BEGIN Data for processing
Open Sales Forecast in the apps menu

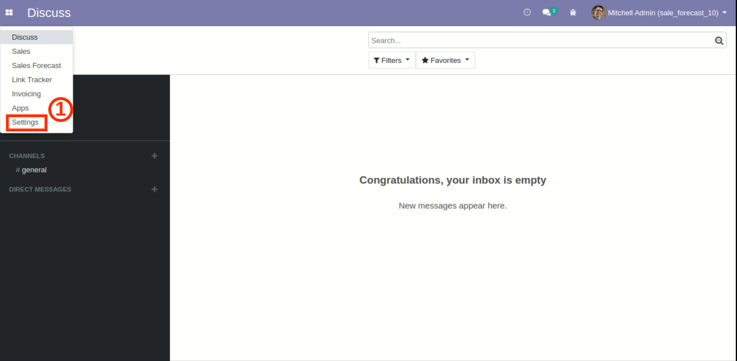coord(36,66)
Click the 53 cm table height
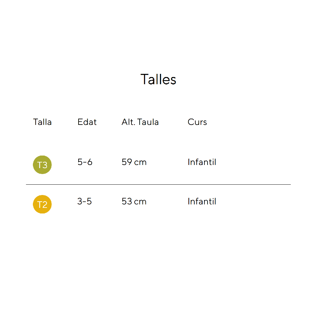Image resolution: width=313 pixels, height=313 pixels. coord(134,201)
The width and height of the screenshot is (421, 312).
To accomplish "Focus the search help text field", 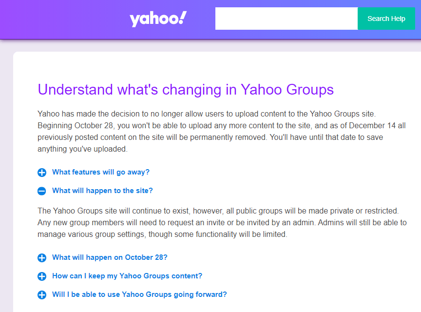I will click(x=287, y=19).
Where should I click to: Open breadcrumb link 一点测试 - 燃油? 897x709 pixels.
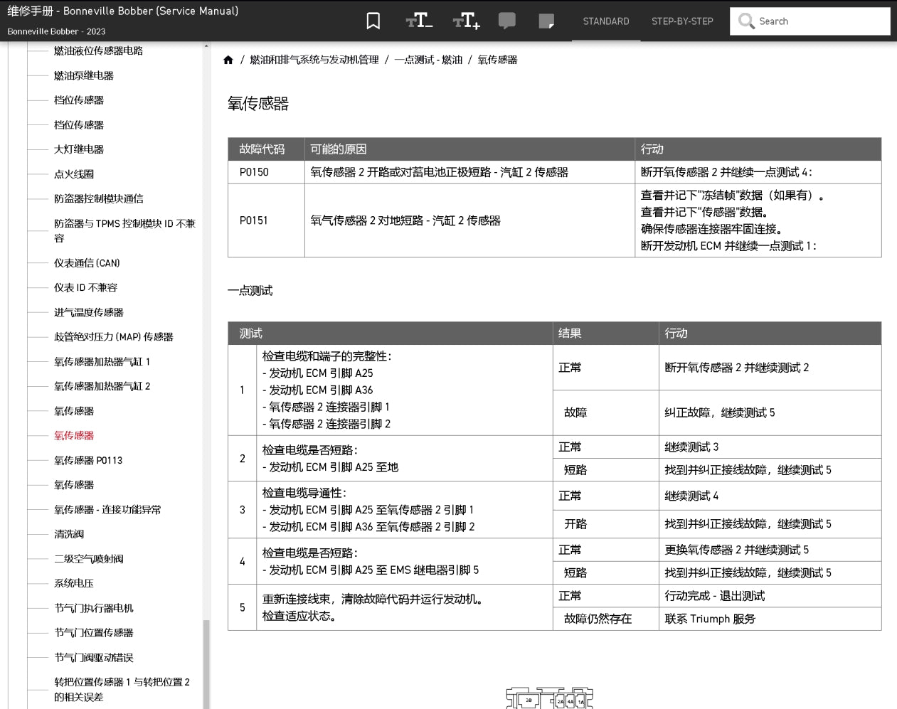pyautogui.click(x=428, y=60)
END Data for processing
# Written task
Copy the data from the line containing "Where should I" through the end of the data, inclusive. Add 120 to every coordinate in the answers, and omit the pictures.

# Response
Where should I click to: Open breadcrumb link 一点测试 - 燃油? 897x709 pixels.
pyautogui.click(x=548, y=180)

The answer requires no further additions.